TEXTE:
+ + + + +
Ce programme de rénovation est ainsi réparti :

Années

2009

2010

2011 à 2020

Logements sociaux rénovés

40 000

60 000

70 000 par an

A cet effet, une enveloppe de prêts à taux privilégiés sera accordée aux organismes bailleurs de logements sociaux. Des conventions entre l'État et ces organismes définiront les conditions de réalisation du programme et prévoiront les modalités de financement des travaux de rénovation notamment à partir des économies réalisées grâce à ces travaux de rénovation. A l'appui de ces conventions, l'État pourra attribuer des subventions qui pourront s'élever jusqu'à 20 % du coût des travaux.

Les organismes bailleurs de logements sociaux seront encouragés à recourir aux énergies renouvelables, notamment pour leur permettre des adaptations marginales à la norme fixée au premier alinéa dans le cas d'un patrimoine manifestement difficile à rénover. Un décret fixe les conditions techniques pouvant justifier de telles adaptations et les modalités de compensation applicables aux organismes concernés.

III. - Afin de permettre une rénovation accélérée du parc résidentiel et tertiaire existant en matière d'économie d'énergie, l'État mettra en place des actions spécifiques incluant un ensemble d'incitations financières destinées à encourager la réalisation des travaux. Ainsi :

a) L'État favorisera la conclusion d'accords avec le secteur des banques et des assurances, tout en mobilisant les établissements financiers publics, pour développer le financement des investissements d'économie d'énergie ; ces accords auront pour objet la mise en place de prêts aux particuliers dont les caractéristiques financières permettront le remboursement des annuités d'emprunt au moyen des économies d'énergie réalisées ; de même, l'État encouragera la simplification et l'aménagement des contrats de performance énergétique en vue de faciliter leur diffusion notamment dans les copropriétés et s'assurera de l'élaboration de modèles de contrats de performance énergétique adaptés aux différents secteurs (résidentiel, tertiaire, industriel) ; il incitera le secteur des assurances à développer une offre de produits visant à garantir le bon résultat des travaux d'efficacité énergétique à l'issue d'actions d'amélioration de la performance énergétique des bâtiments résidentiels ;

b) Les modalités d'application du crédit d'impôt sur le revenu en faveur des économies d'énergie et de l'utilisation des énergies renouvelables seront réformées, afin de favoriser la rénovation des logements donnés en location et la réalisation de travaux ou l'acquisition des équipements les plus performants ;

c) Les propriétaires de surfaces importantes affectées aux activités tertiaires, notamment les sociétés foncières, pourront être assujettis au dispositif des certificats d'économie d'énergie.
+ + + + +
SECTION DES DONNÉES:
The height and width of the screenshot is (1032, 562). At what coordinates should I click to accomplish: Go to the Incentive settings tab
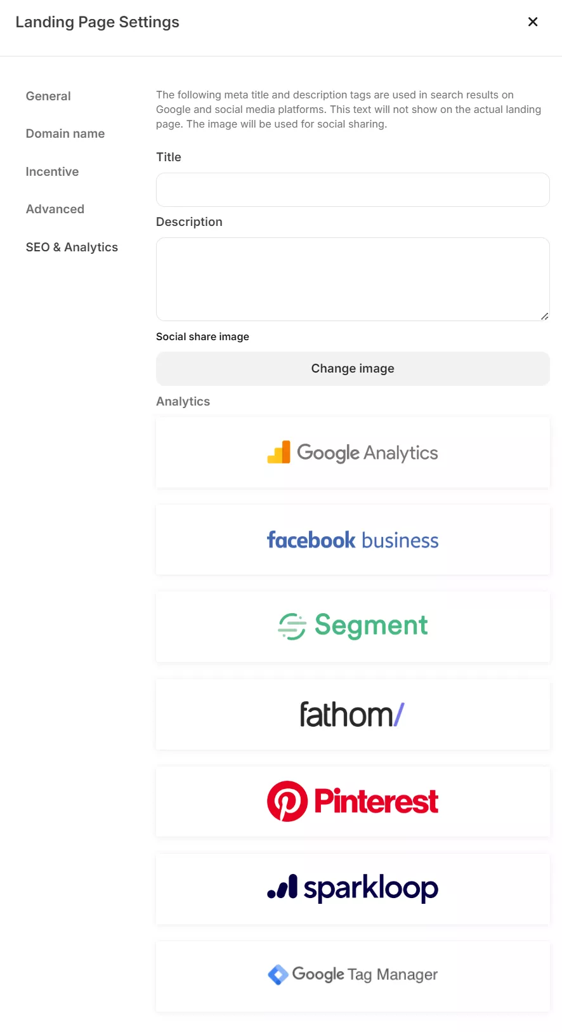click(52, 172)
+ + + + +
LISTE DES TÂCHES:
1. Résumez le texte sur la rénovation énergétique en deux phrases.
2. Dans le texte sur la rénovation énergétique, reproduisez le passage qui s'ouvre sur « b) Les modalités d'application » et se clôt sur « certificats d'économie d'énergie. », en remplaçant « sociétés foncières » par « sociétés immobilières ».
Veuillez vous fonder exclusivement sur le texte.

SOLUTIONS COMPLÈTES:
1. Le programme prévoit la rénovation de 40 000 logements sociaux en 2009, de 60 000 en 2010, puis de 70 000 par an de 2011 à 2020, grâce à des prêts à taux privilégiés, à des conventions entre l'État et les organismes bailleurs et à des subventions pouvant atteindre 20 % du coût des travaux. Afin d'accélérer la rénovation du parc résidentiel et tertiaire existant, l'État mettra en place des incitations financières, notamment des accords avec les banques et les assurances, une réforme du crédit d'impôt sur le revenu en faveur des économies d'énergie et l'assujettissement possible des grands propriétaires de surfaces tertiaires au dispositif des certificats d'économie d'énergie.

2.
b) Les modalités d'application du crédit d'impôt sur le revenu en faveur des économies d'énergie et de l'utilisation des énergies renouvelables seront réformées, afin de favoriser la rénovation des logements donnés en location et la réalisation de travaux ou l'acquisition des équipements les plus performants ;

c) Les propriétaires de surfaces importantes affectées aux activités tertiaires, notamment les sociétés immobilières, pourront être assujettis au dispositif des certificats d'économie d'énergie.